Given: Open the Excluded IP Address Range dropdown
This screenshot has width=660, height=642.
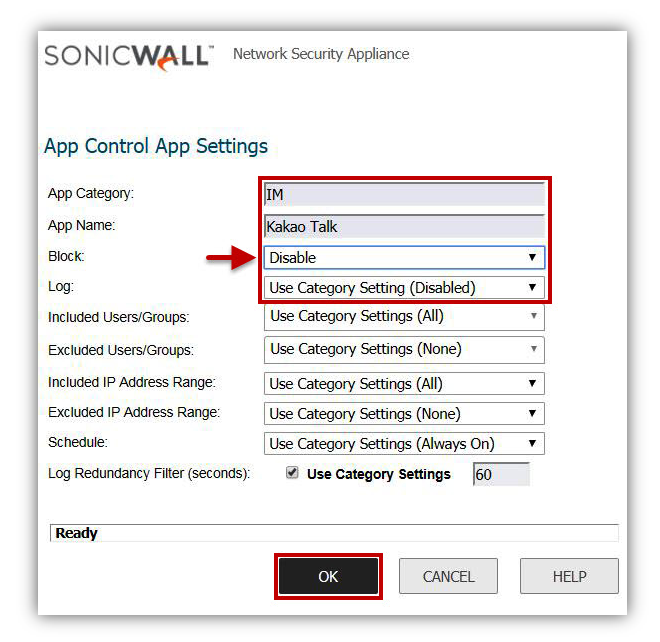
◆ ◆ ◆
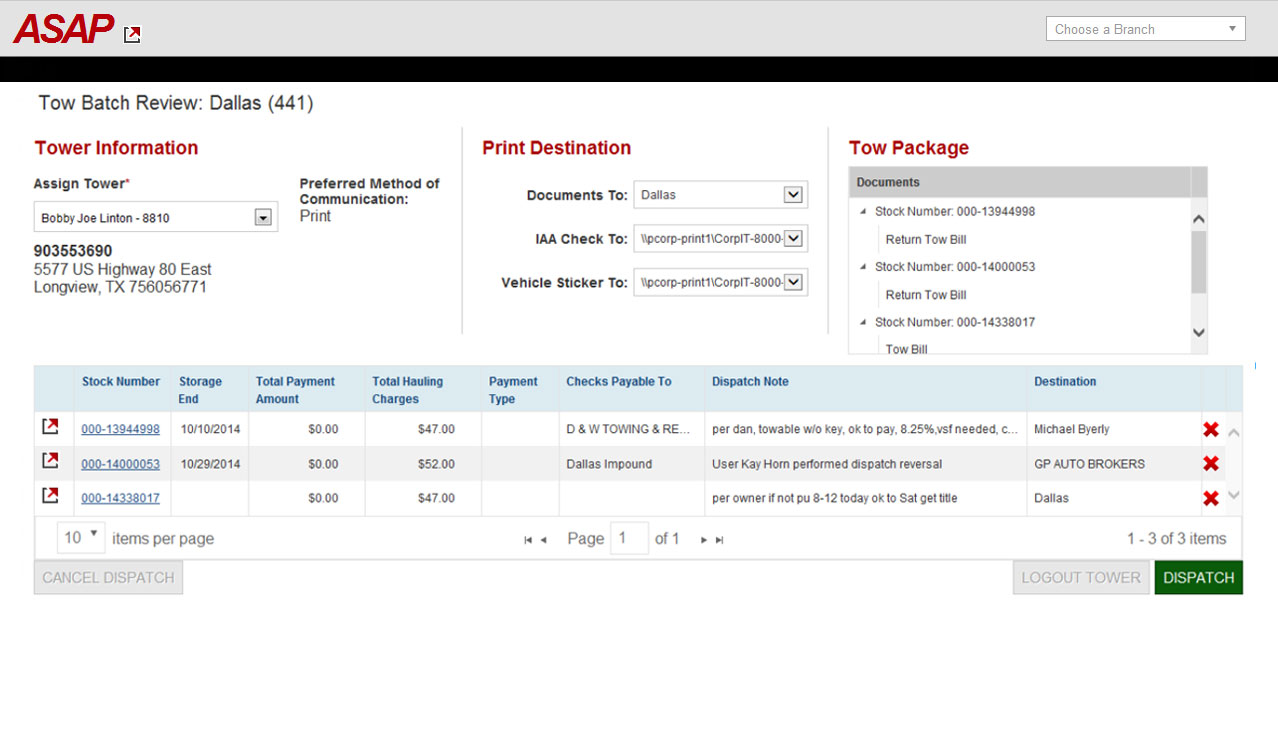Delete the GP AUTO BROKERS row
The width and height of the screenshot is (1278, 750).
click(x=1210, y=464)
◆ ◆ ◆
**Your goal**
Express the data from the line with "Delete the GP AUTO BROKERS row" up to and including the line with "click(x=1210, y=464)" as a numbered list, leaving out blank lines and the pictures.

**Result**
1. Delete the GP AUTO BROKERS row
2. The width and height of the screenshot is (1278, 750).
3. click(x=1210, y=464)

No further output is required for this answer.